● **Source text**
Tuesday, 13 October 2015

Smoking a whole short rib to make pastrami

Last week the brilliant Felicity Spector did a piece about us in The Telegraph, and got us talking about smoked meat. 

The ribs - it's one of the dishes we're most excited about on the new menu, carried out of our open kitchen and, just like the big signature sandwiches in Schwartz's in Montreal, hand-carved to order. 

We love brisket and we use it in other places in the restaurant but the pastrami short rib has a whole different level of juiciness. 

The dish is for sharing, and comes with freshly baked bread, and little mezze plates like whole roast cauliflower with tahini, whitefish croquettes, citrus kale and Iraqi blackened aubergine.

Because we grew up eating or got obsessed by Montreal delis, Tel Aviv and Jerusalem cooking, and dishes from California, we put as much of these flavours in the cure which includes a little fragrant Middle Eastern notes like cloves and ras-al hanout, as well as bay leaves and sugar, salt and pickling spices. 

Turner and George send us these amazing dry-aged ribs full of gamey, meaty flavour, and they take on a redness and flakiness from the curing and smoking process. 

We have been experimenting different approaches to curing, brining, flavouring the meat with different spices and cures, for a year and experimenting with different cuts and shapes. We cure the meat for 10-12 days before being slowly smoked over a mixture of apple, cherry and cedar woods for 12 hours, and rested before it is served.

In New York, and in London, with salt beef or pastrami, its wet-cured in a brine before being coated in black pepper and coriander. Then it gets smoked and steamed. 

But we do it the way they do it in Montreal, using a dry cure instead. Dry curing the meat gets the full flavour of the spices into the meat for much longer than you get with brining. It also gives the meat this delicious charred spiced crust like barbecue, you can break up and fold through the softer slices of meat for contrast. 

Sharpening those knives now, ready for service...

Thursday, 8 October 2015

Slight delay

Apparently it happens to the best of them - and we aren't going to open next week as planned. 

After a hectic week here in Eggs HQ, we're sorry to say that we've had a construction set-back and we won't open on the 15th October. We just don't want to welcome you until we're absolutely ready for you. We've been so overwhelmed by the interest in our opening, we were featured in The Telegraph last week and Evening Standard yesterday.

We'll post our new opening date soon, we really can't wait to have you all eat with us.

Saturday, 26 September 2015

We're open for bookings!

Update: we've had a slight delay. New soft launch dates coming soon.

Records from a data source:
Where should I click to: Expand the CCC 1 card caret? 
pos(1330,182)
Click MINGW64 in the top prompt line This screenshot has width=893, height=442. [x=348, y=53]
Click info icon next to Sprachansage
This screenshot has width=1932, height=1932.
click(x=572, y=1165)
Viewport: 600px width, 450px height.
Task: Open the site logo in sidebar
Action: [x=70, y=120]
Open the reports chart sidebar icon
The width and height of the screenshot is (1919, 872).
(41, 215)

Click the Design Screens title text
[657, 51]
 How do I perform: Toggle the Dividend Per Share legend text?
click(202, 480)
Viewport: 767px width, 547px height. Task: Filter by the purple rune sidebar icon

● **Exercise goal**
Resume the restaurant blog about the pastrami short rib and the opening delay, starting right after its last sentence.

● **Answer to the exercise**
We're now taking bookings and are delighted to announce our 50% all food soft launch! Please sign up on our website to register to come along from dinner on the evening of Thursday 15th October to brunch on Sunday 18th October.

As some of you know, we'd originally planned to open doors next week but the works to restore our beautiful Grade II listed building from a shell without running water or electricity and soundproofing and restoring the garden have unearthed a few nasty surprises which pushed us back a few weeks.

The clip above is from a stop motion we've been making of the whole build - blog post to follow on some of the highlights of the whole process.

Have also had some lovely surprises during the build! Like these beautiful tiles and original floorboards, and a few other little details. More on that next time!

We've had a few lovely surprises during the build too - like these original tiles... 
...some of which we've salvaged and brought back to life... 
...and these original floorboards we've been busy polishing!

Tuesday, 18 August 2015

No. 93 Church Street

Copyright © London Metropolitan Archives.

Much loved (by us) restaurateur Danny Meyer says that you should never open a restaurant more than five minutes from where you live. After weeks on tenterhooks - we're delighted to reveal that we just got the go ahead for our site, and it's our dream spot. 

Right in the heart of Stoke Newington, just a few minutes from our founder Joel's house. No. 93 Church Street. To celebrate our new doors - which will, all things being well, open this August - here's a few pictures our friend Amir (aka @historyofstokey) dug up, of No. 93 as it's appeared through the ages.

Copyright © 1980 Alan Denney. No. 93 is just visible on the right - as Wimbledon Sewing Machine Club.

Copyright © 1990 Derek Baker.
Research conducted by Derek Baker into the history of the site from 1910 to 1990.

Maynard's print advert 1951, source unknown.
Back when No. 93 was a gift store.
Nothing like fancy goods and bric à brac. And a bit of personal attention.

Copyright © 1990 Derek Baker.
No. 93's incarnation as A.R.Dennis - 'the bookies of distinction'.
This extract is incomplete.